Summary: Document to upgrade IPA servers one at a time with enough time between updates to allow replication to finish
Product: Red Hat Enterprise Linux 7 Reporter: Petr Vobornik <pvoborni>
Component: doc-Linux_Domain_Identity_Management_GuideAssignee: Aneta Šteflová Petrová <apetrova>
Status: CLOSED CURRENTRELEASE QA Contact: Namita Soman <nsoman>
Severity: unspecified Docs Contact:
Priority: unspecified    
Version: 7.4CC: pvoborni, rcritten, rhel-docs, tbordaz
Target Milestone: rcKeywords: Documentation
Target Release: ---   
Hardware: Unspecified   
OS: Unspecified   
Whiteboard:
Fixed In Version: Doc Type: If docs needed, set a value
Doc Text:
Story Points: ---
Clone Of: Environment:
Last Closed: 2017-03-14 09:35:54 UTC Type: Bug
Regression: --- Mount Type: ---
Documentation: --- CRM:
Verified Versions: Category: ---
oVirt Team: --- RHEL 7.3 requirements from Atomic Host:
Cloudforms Team: --- Target Upstream Version:
Embargoed:
Bug Depends On:    
Bug Blocks: 1415716    

Description Petr Vobornik 2017-01-11 17:24:37 UTC
IPA server is upgraded by simply updating rpms, e.g. `yum update ipa-server`.

Upgrader, and especially between major updates, internally does data update, meaning it changes data and possibly schema in LDAP. Given that IPA is multimaster solution, this data is then replicated automatically to other IPA masters and they accept it just fine.

Trouble comes when two or more servers are updated at the same time or right after each other. In that case update might not be replicated to other servers and given that the servers are doing the same or similar changes it then create two conflicting replication events which might end in replication conflicts which in in the end might break IPA server functionality.

Therefore it is required to document that servers needs to be upgraded one at a time with enough time between each update to let replication to finish.

Comment 1 thierry bordaz 2017-01-11 17:46:11 UTC
During the upgrade some updates will be done. Ideally we would like to wait all the upgrade updates to be replicated to all servers before attempting to upgrade the next server.

Under normal load, we could expect updates to be replicated in few seconds, let's say within 10sec.

If we want to be sure, we may check the operation in the access logs of the others servers. On the upgraded server, we can monitor access log looking for the last 'csn=xxx' value in the log (note the access log is flushed periodically so one may need to wait a bit to be sure all updates are in the access log).
Then a "grep 'csn=xxx' <non_upgraded_servers>:/var/log/dirsrv/slapd-<instance>/access" will indicate that this last update was replicated.

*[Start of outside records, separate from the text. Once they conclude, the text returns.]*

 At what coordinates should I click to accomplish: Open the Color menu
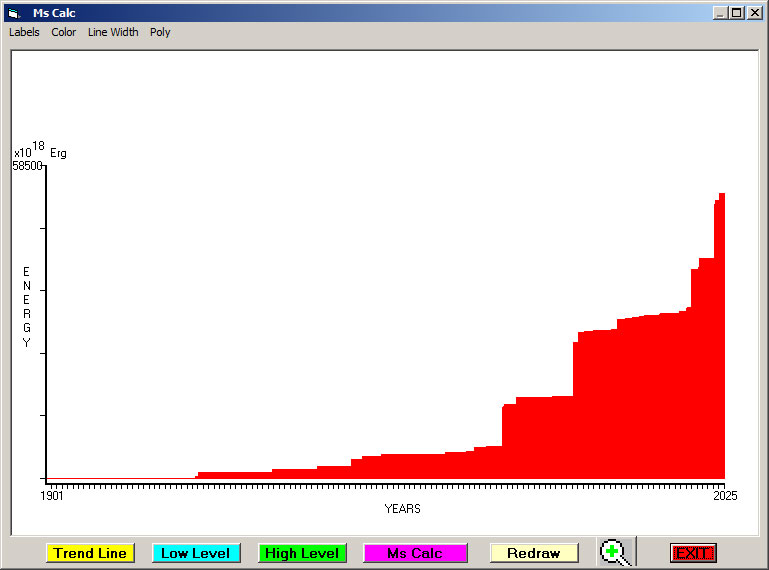point(64,32)
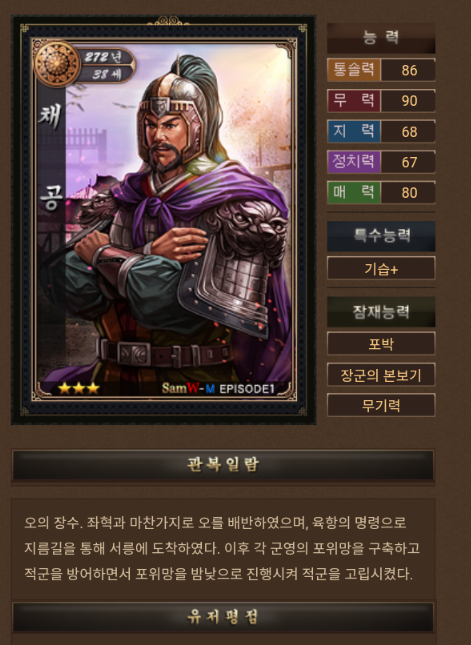Select the 포박 potential ability
The height and width of the screenshot is (645, 471).
pos(381,344)
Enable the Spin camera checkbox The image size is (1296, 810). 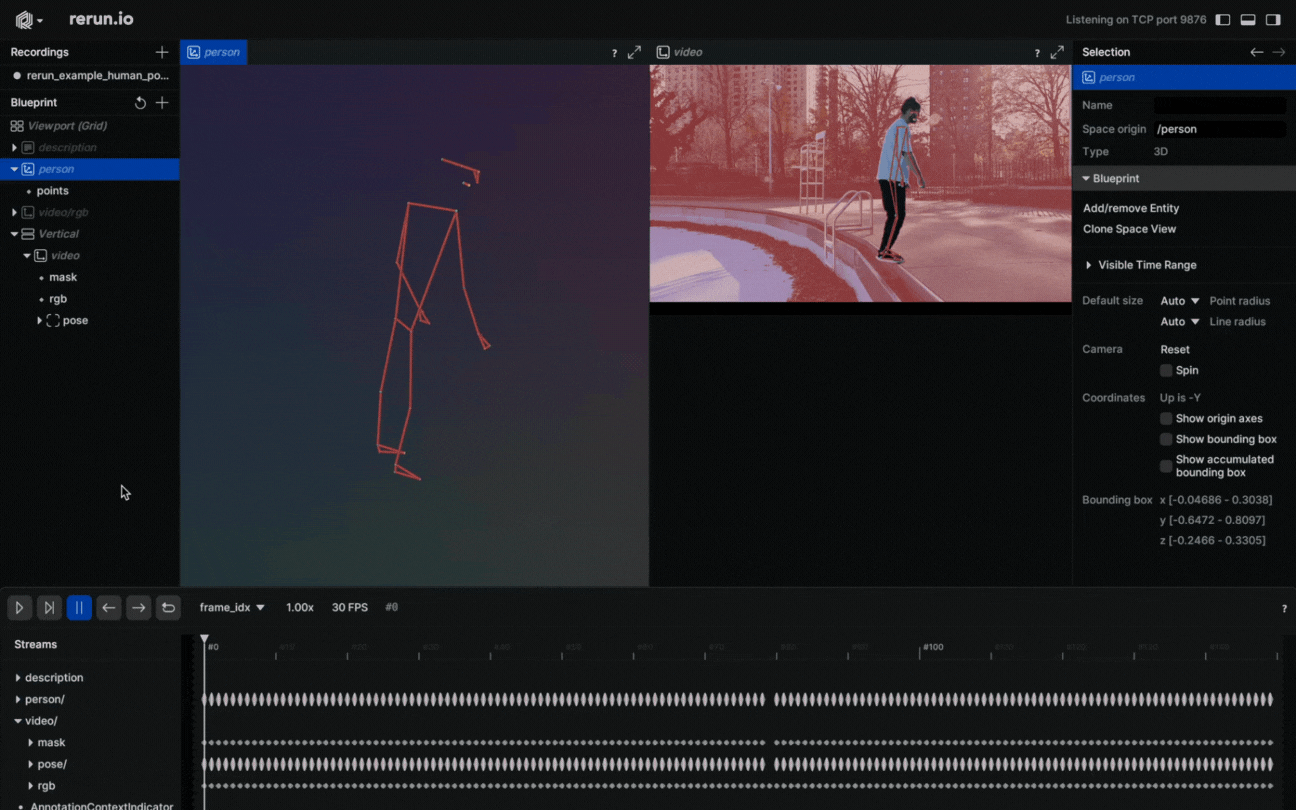click(x=1166, y=371)
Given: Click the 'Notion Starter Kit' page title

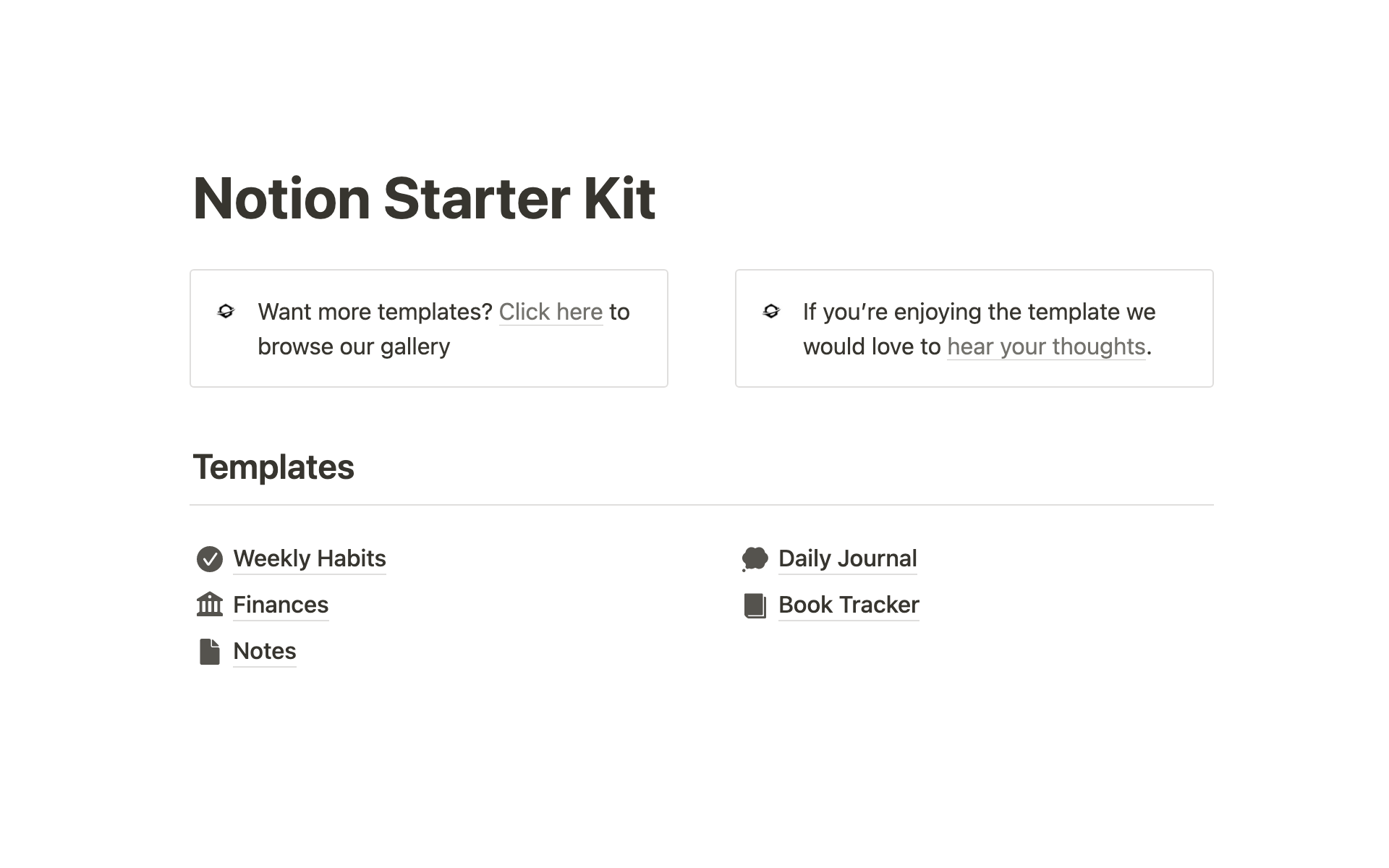Looking at the screenshot, I should [425, 198].
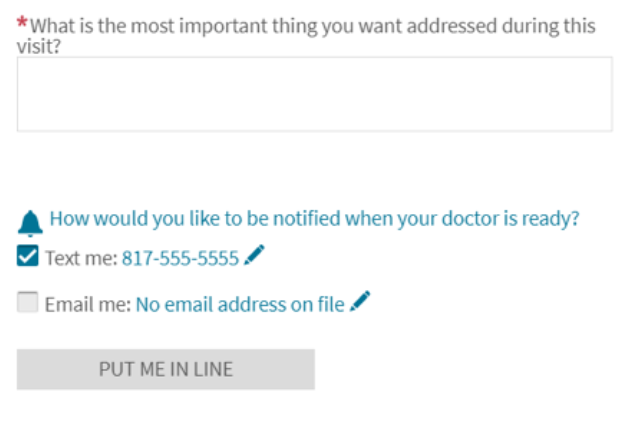Image resolution: width=637 pixels, height=421 pixels.
Task: Click the notification bell icon
Action: pos(31,221)
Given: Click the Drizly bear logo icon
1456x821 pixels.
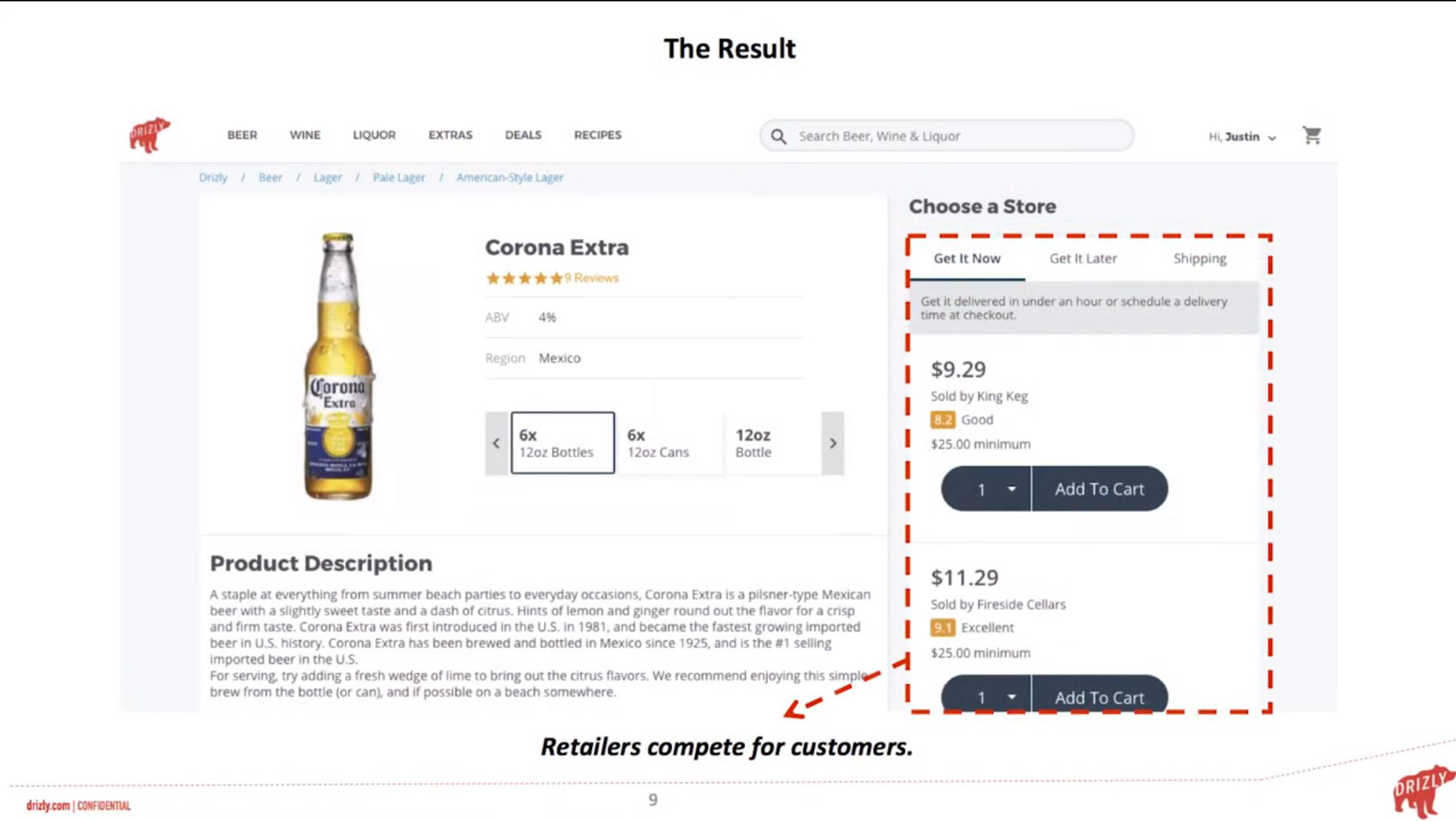Looking at the screenshot, I should (150, 135).
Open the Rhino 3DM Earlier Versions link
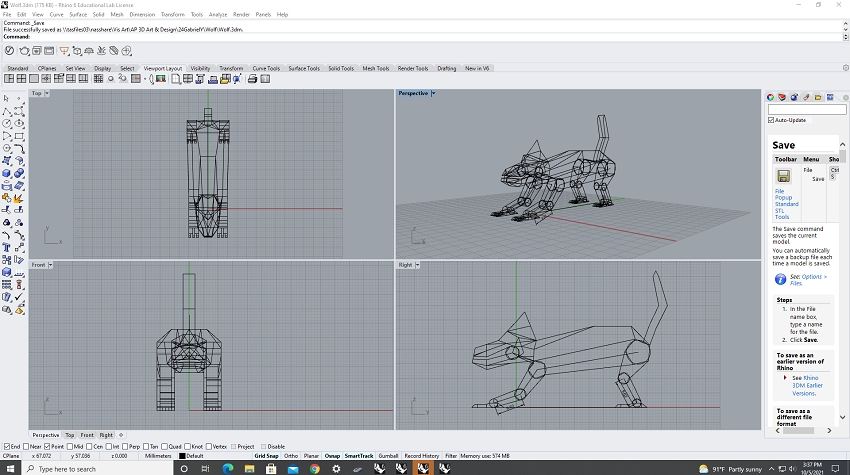The image size is (850, 475). click(805, 386)
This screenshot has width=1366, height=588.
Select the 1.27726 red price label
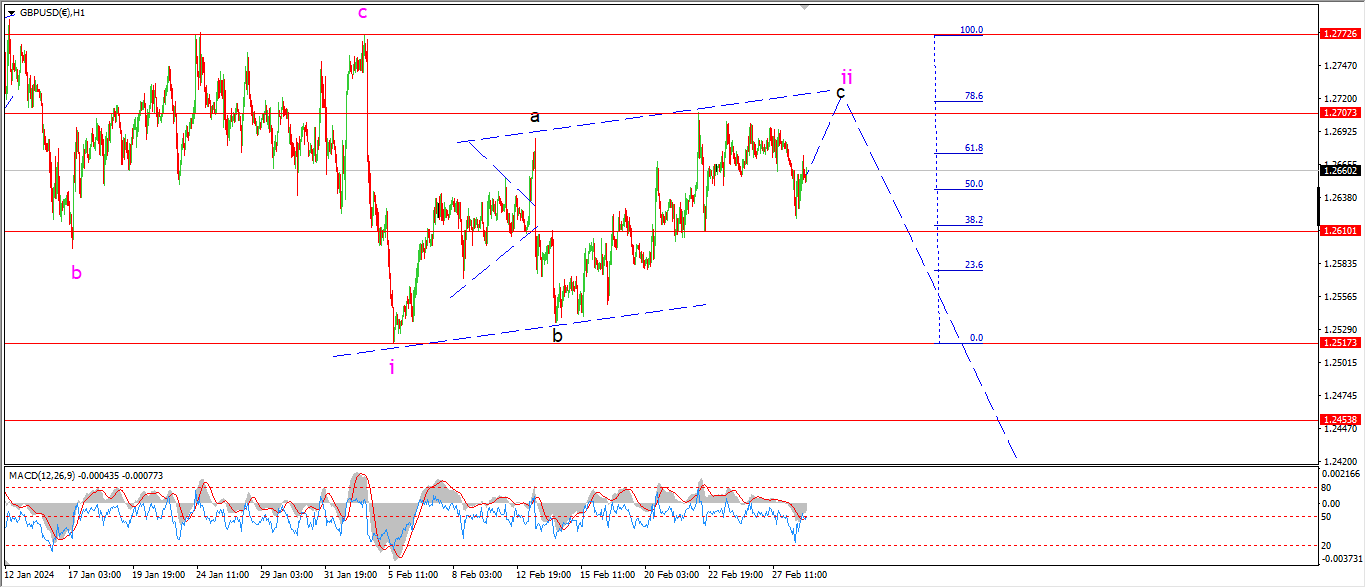point(1340,34)
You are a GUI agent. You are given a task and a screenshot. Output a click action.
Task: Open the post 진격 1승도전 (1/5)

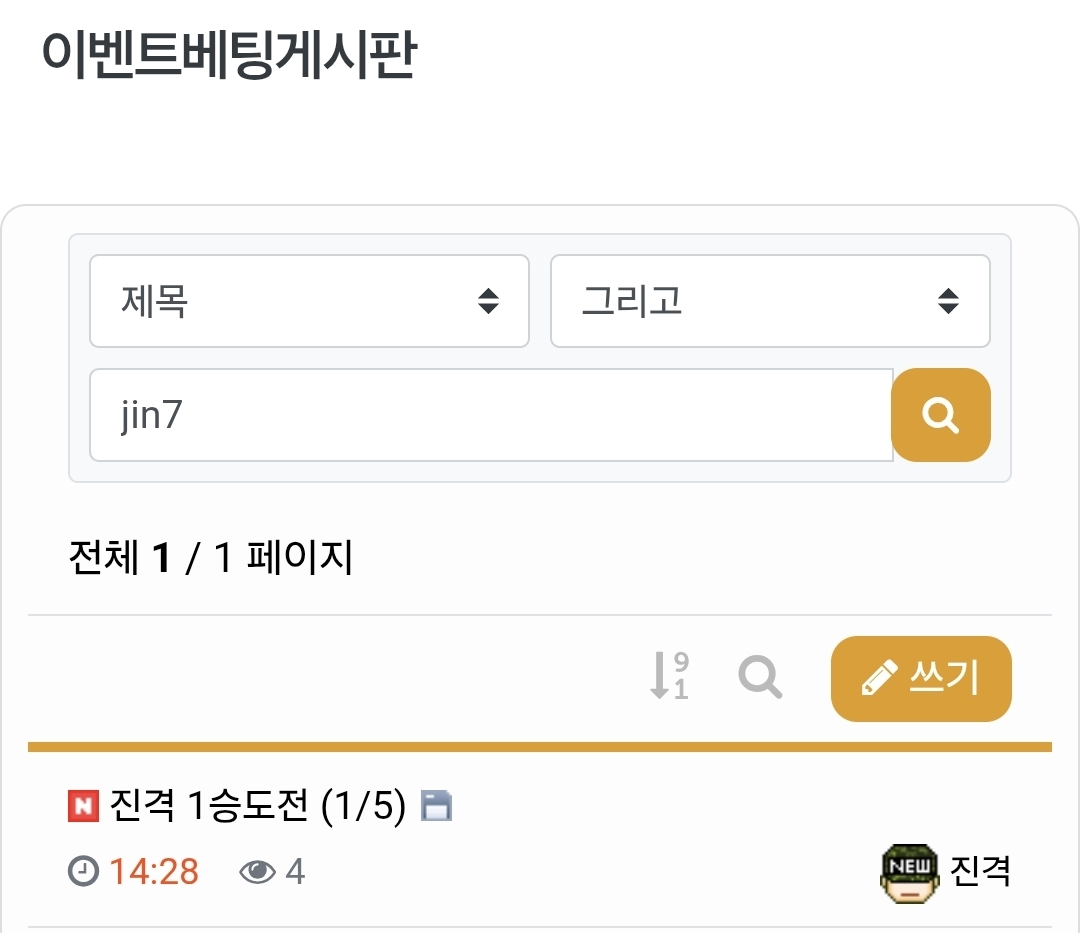tap(257, 806)
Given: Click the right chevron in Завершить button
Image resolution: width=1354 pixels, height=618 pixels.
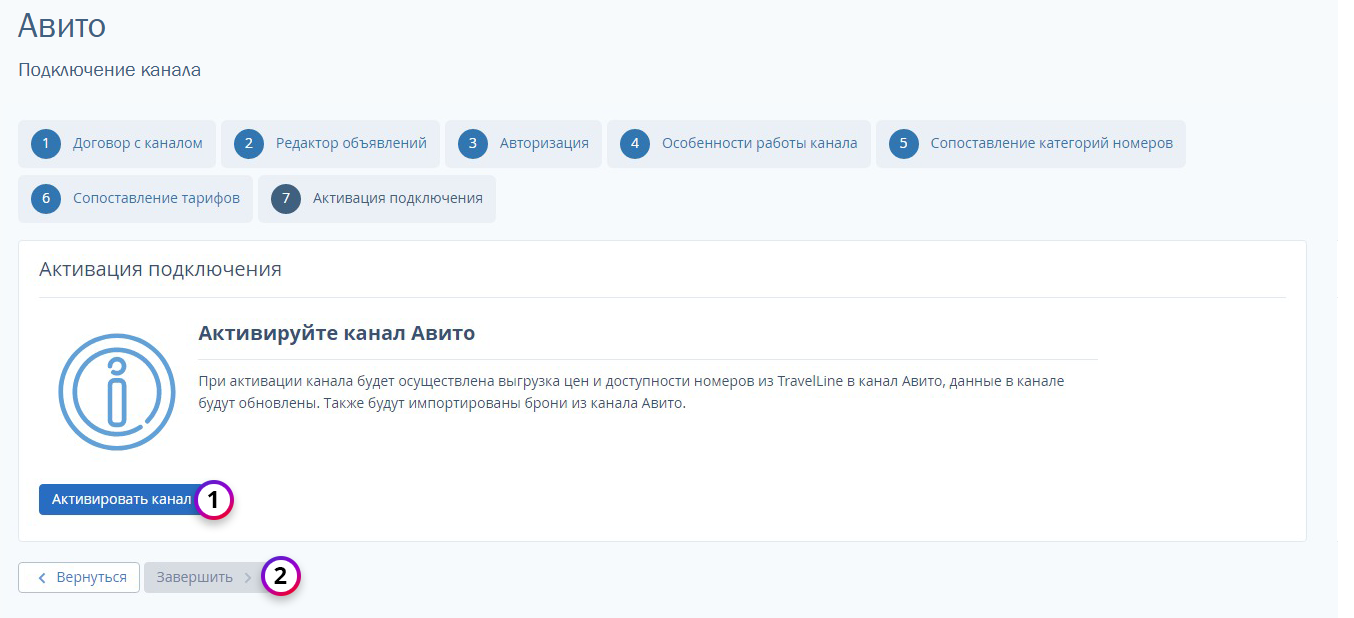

An other solution would be to monitor RUV, but likely more complex to interpret.

Comment 2 Aneta Šteflová Petrová 2017-02-06 14:05:10 UTC
The update is now pending reviews.

Comment 3 Aneta Šteflová Petrová 2017-02-14 11:00:29 UTC
The update was acked in peer and developer review.

Comment 6 Aneta Šteflová Petrová 2017-03-14 09:35:54 UTC
The update is now available on the Customer Portal.